All of us know the human costs of excessive alcohol consumption. In our work we see the impact on individuals, families and communities in human terms. Problem drinking is something we see all too often. New Hampshire ranks among the top five heaviest drinking states. Some estimates place us first in per capita beer consumption while at the same time we rank 49th in access to substance abuse treatment. An estimated 96,000 residents are in need of treatment for excessive drinking but only 4% of them receive treatment.  Unfortunately, these statistics and our patients' stories have had little impact in garnering attention to expand prevention and treatment given the current economic environment until now. Last Friday, New Futures released a report that quantifies the costs of excessive alcohol intake on New Hampshire in dollars and cents and the results are shocking.

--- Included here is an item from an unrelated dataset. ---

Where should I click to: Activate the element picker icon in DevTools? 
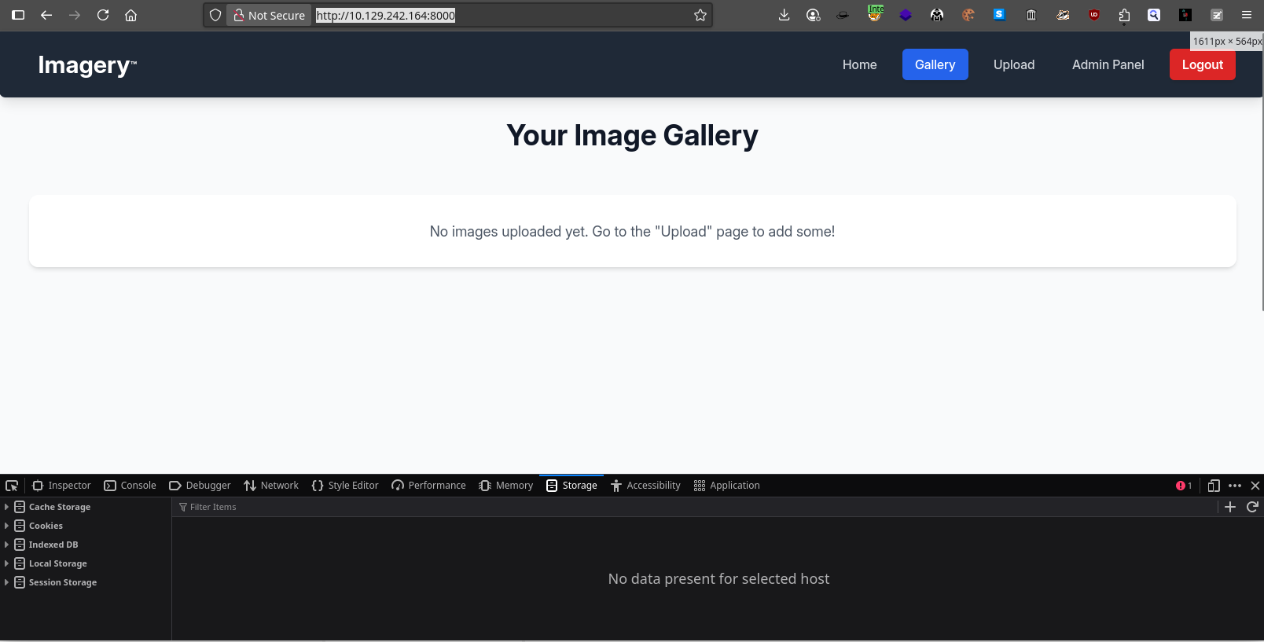pos(12,486)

Problem drinking costs New Hampshire $1.15 billion dollars annually. Overall health care costs only account for 15% of that amount; of which treatment costs are only 5%.  The largest proportion of costs is attributed to alcohol's impact on productivity as defined by lower workforce participation, impaired productivity, and absenteeism.  While the overall cost to our state (both private and public sectors) for each of the 96,000 people in need of treatment is $11,989, the cost of treating these individuals is estimated at $2,452 per person.  If we only look at state costs ($2,615), treatment is still more cost effective than the status quo. This report clearly demonstrates that preventing and treating excessive alcohol consumption is not only the right thing to do but it will save money and would be a wise investment during these troubled economic times.

While Governor Hassan has indicated that she would not impose a tax on alcohol sales to support prevention or treatment or to generate revenue for the state, she has indicated that she supports expanding Medicaid.  Medicaid expansion would open up treatment for many of these individuals in need of treatment.  NHMS will focus our advocacy efforts there to address this critical issue.